Al situar la historia de España en su contexto, Elliott contribuyó decisivamente a devolverle su carácter europeo: a normalizarla. A su vez, esta necesaria –y bienvenida– normalización de nuestro país, que por fin dejaba de ser diferente, se difundió a campos ajenos a la Historia con la poco feliz pero muy celebrada expresión de la "España normal". Aquello venía a significar una suerte de final de la Historia aplicada a nuestro país. La Monarquía parlamentaria, el ingreso en la UE –la llamada "europeización"– y el Estado de las Autonomías sugerían que con el final de cualquier forma de excepcionalidad también se habían superado los problemas de la sociedad española. Muy en particular, la España normal permitió dejar de lado los procesos de desnacionalización y de renacionalización que se estaban produciendo en aquellos mismos momentos en la sociedad.

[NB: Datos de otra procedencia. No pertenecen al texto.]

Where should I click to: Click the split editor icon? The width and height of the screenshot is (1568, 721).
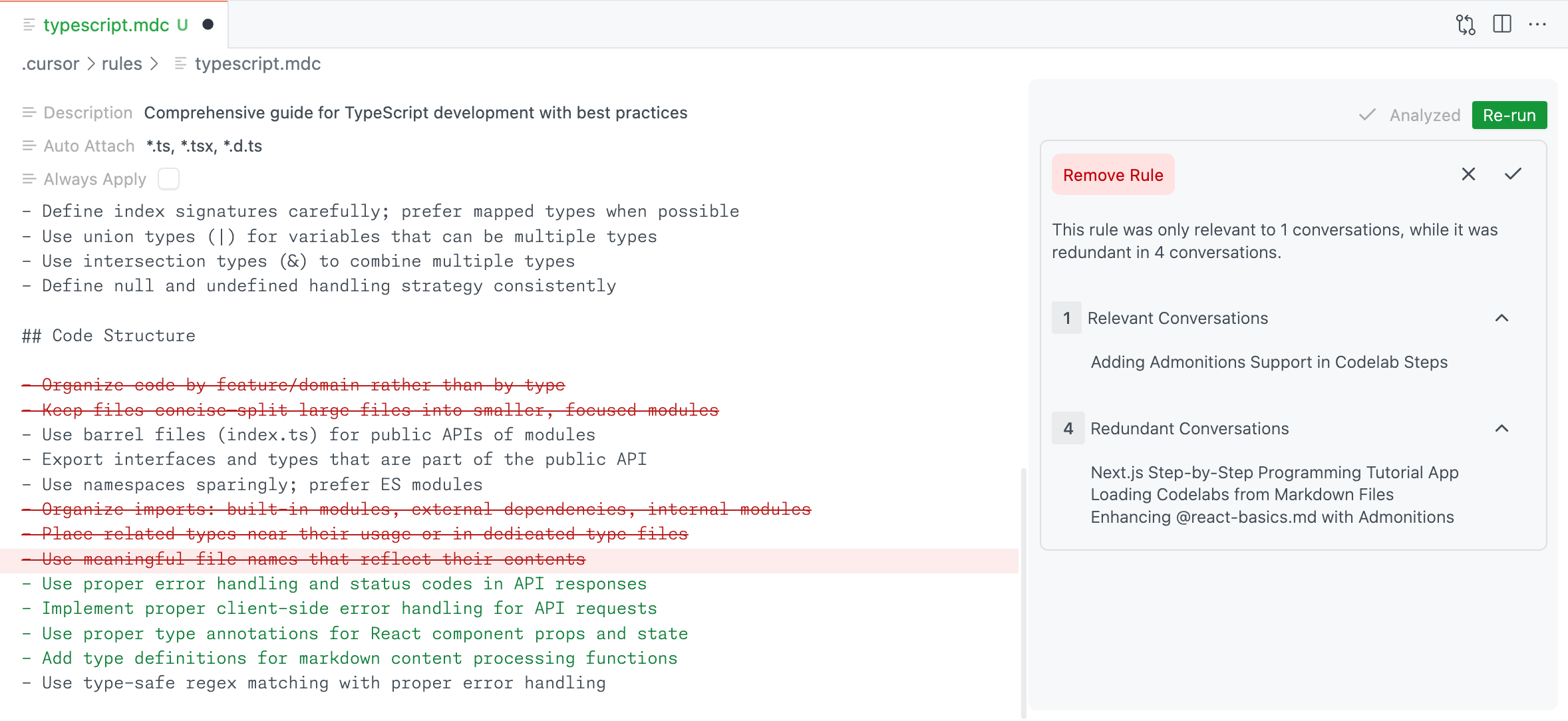(1503, 24)
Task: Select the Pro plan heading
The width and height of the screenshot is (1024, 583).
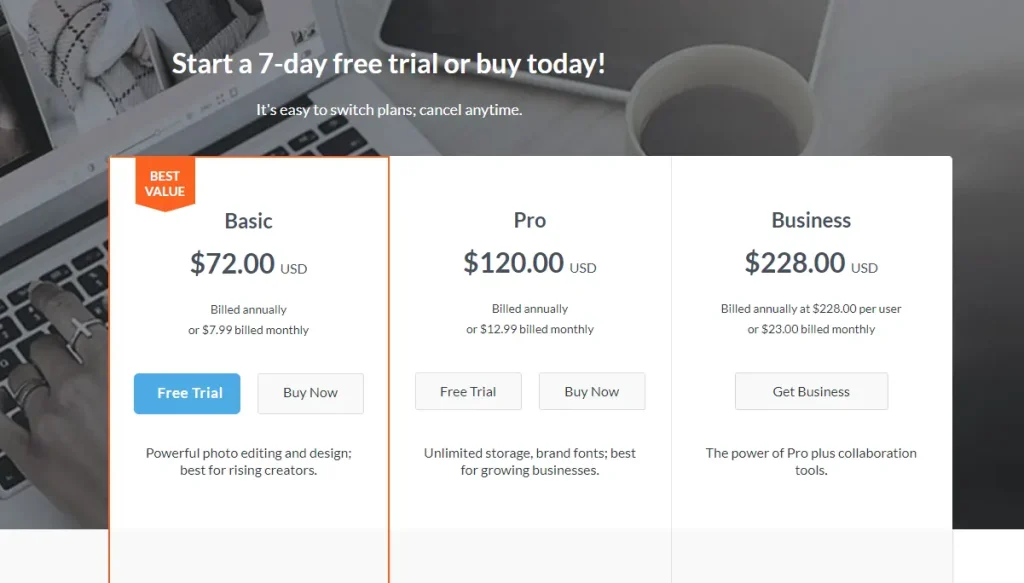Action: click(x=529, y=220)
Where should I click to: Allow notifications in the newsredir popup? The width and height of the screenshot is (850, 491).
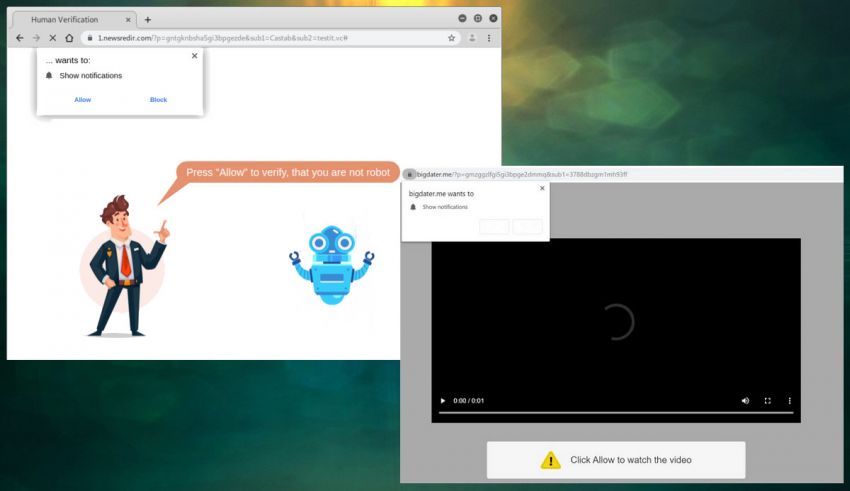click(82, 100)
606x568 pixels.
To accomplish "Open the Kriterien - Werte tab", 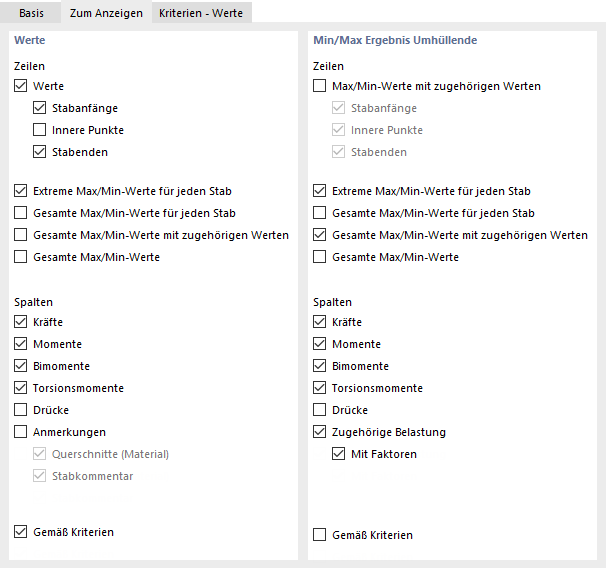I will (201, 12).
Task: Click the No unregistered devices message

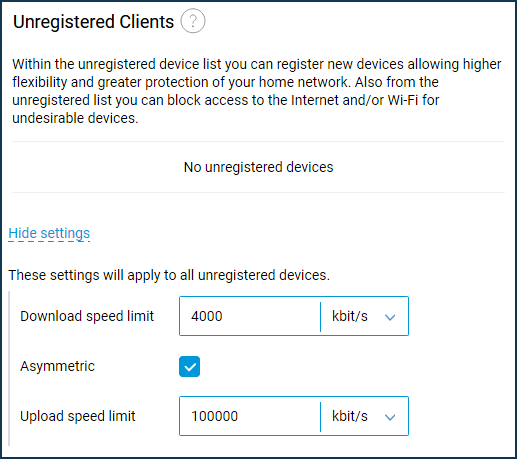Action: tap(259, 167)
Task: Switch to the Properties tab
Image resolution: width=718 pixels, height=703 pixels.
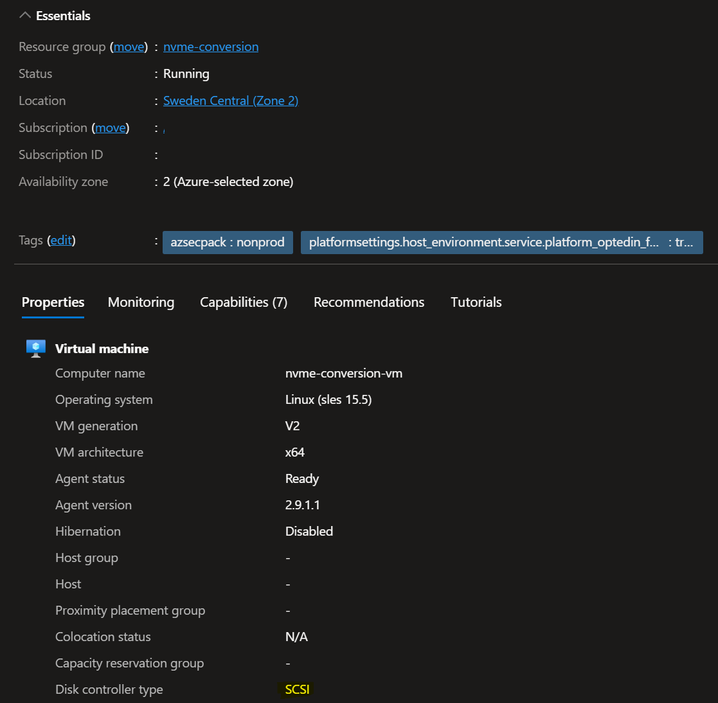Action: [53, 302]
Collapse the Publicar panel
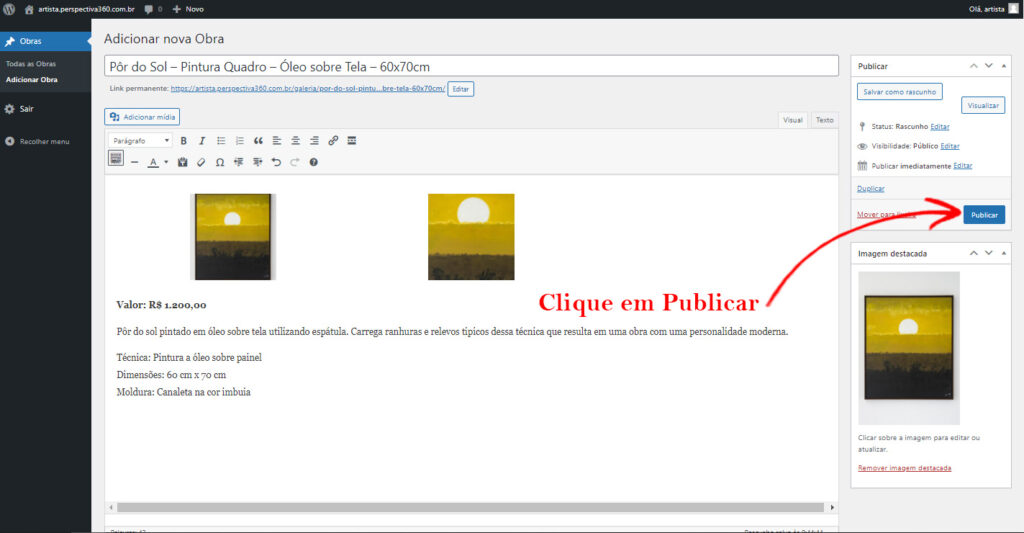Image resolution: width=1024 pixels, height=533 pixels. click(x=1004, y=66)
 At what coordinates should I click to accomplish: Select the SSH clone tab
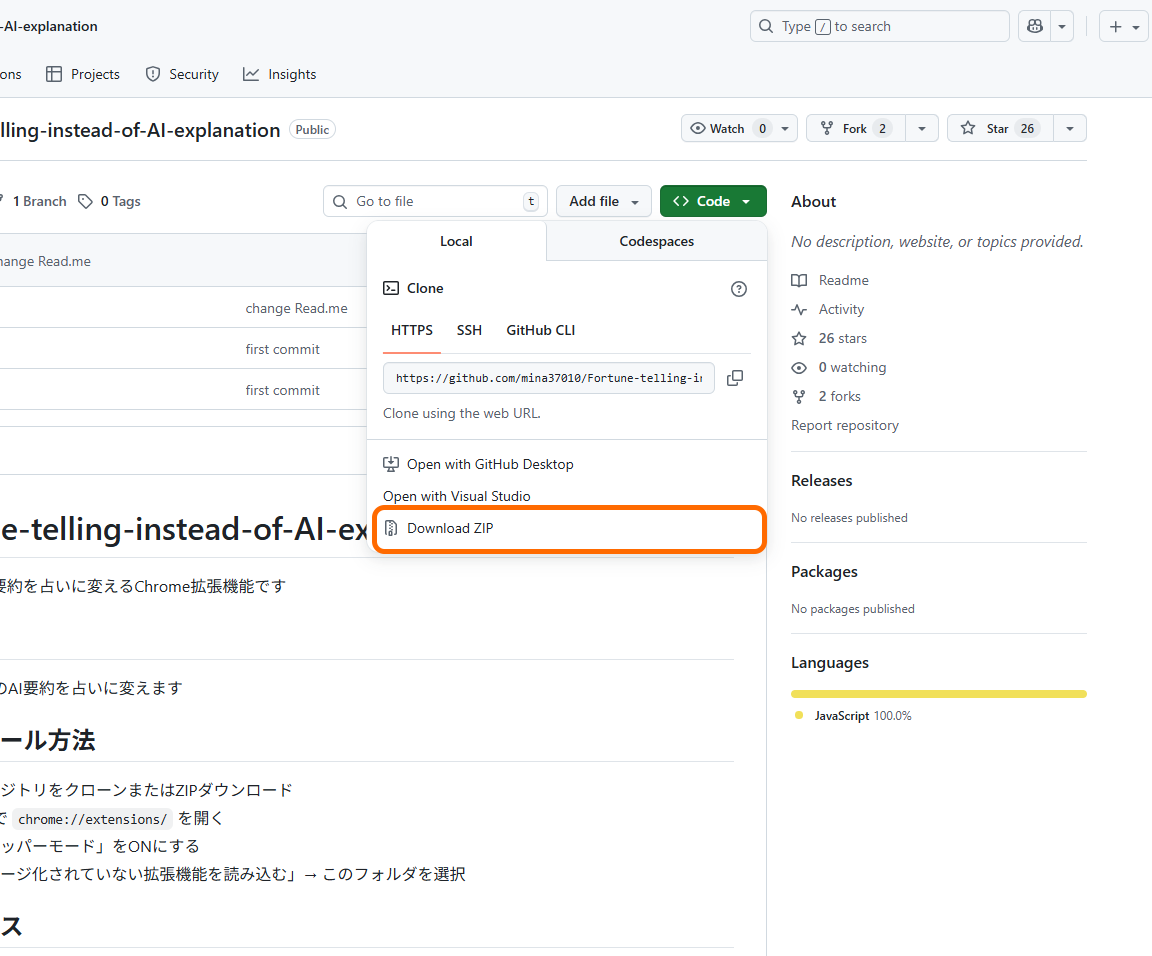pos(469,330)
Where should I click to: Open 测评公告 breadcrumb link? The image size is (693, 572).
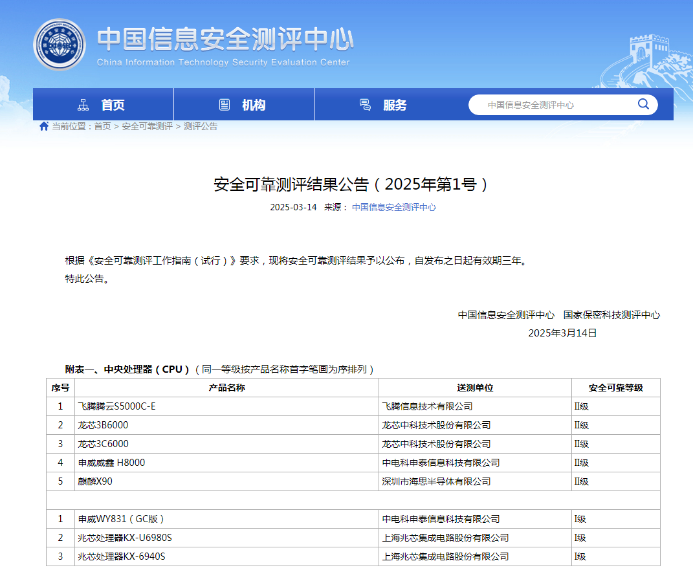click(200, 127)
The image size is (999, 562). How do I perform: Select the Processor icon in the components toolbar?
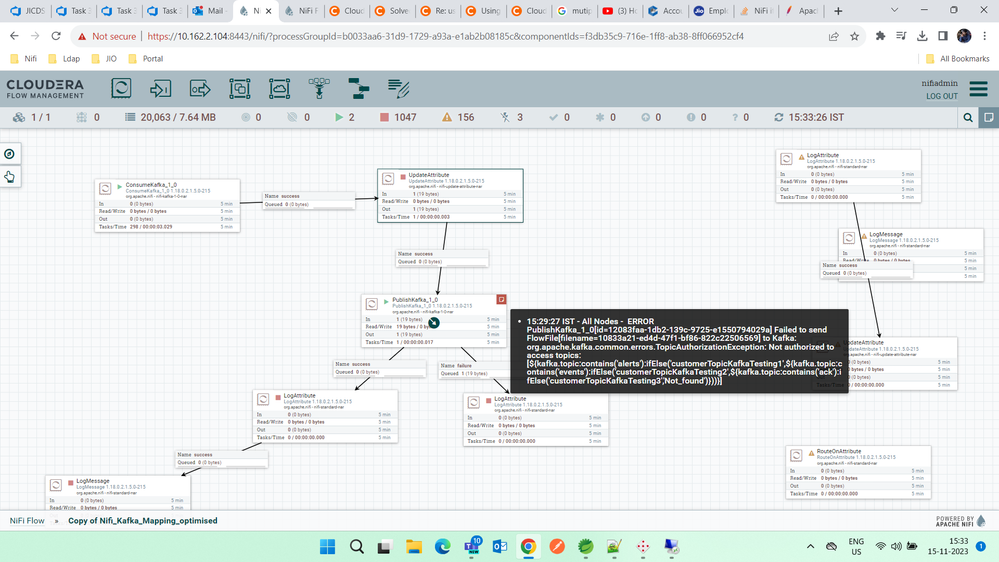[121, 89]
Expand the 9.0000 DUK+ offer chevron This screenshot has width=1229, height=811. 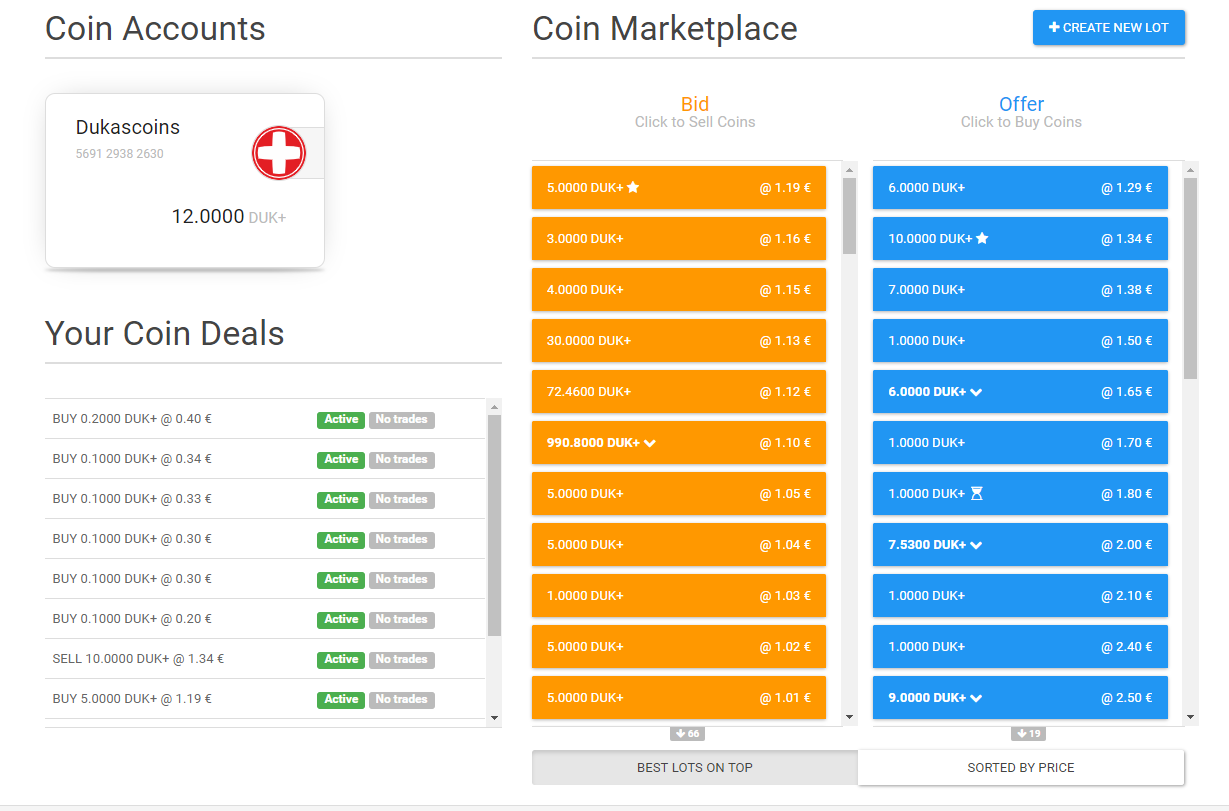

Elliott no lo entendió así. Y como conocía bien los problemas de articulación nacional de la Monarquía española de tiempos de Olivares y Felipe IV, se interesó por la historia de Cataluña y por los argumentos del nacionalismo catalán. El esfuerzo dio por resultado el magnífico estudio comparativo entre escoceses y catalanes. El nacionalismo catalán no salió bien parado de aquella revisión crítica. Esa atención a las consecuencias de la historiografía forma también parte de su legado. Como lo será, cuando se termine, la renovación del Salón de Reinos del antiguo Palacio del Buen Retiro, al que dedicó, junto con Jonathan Brown, una de sus obras más entretenidas.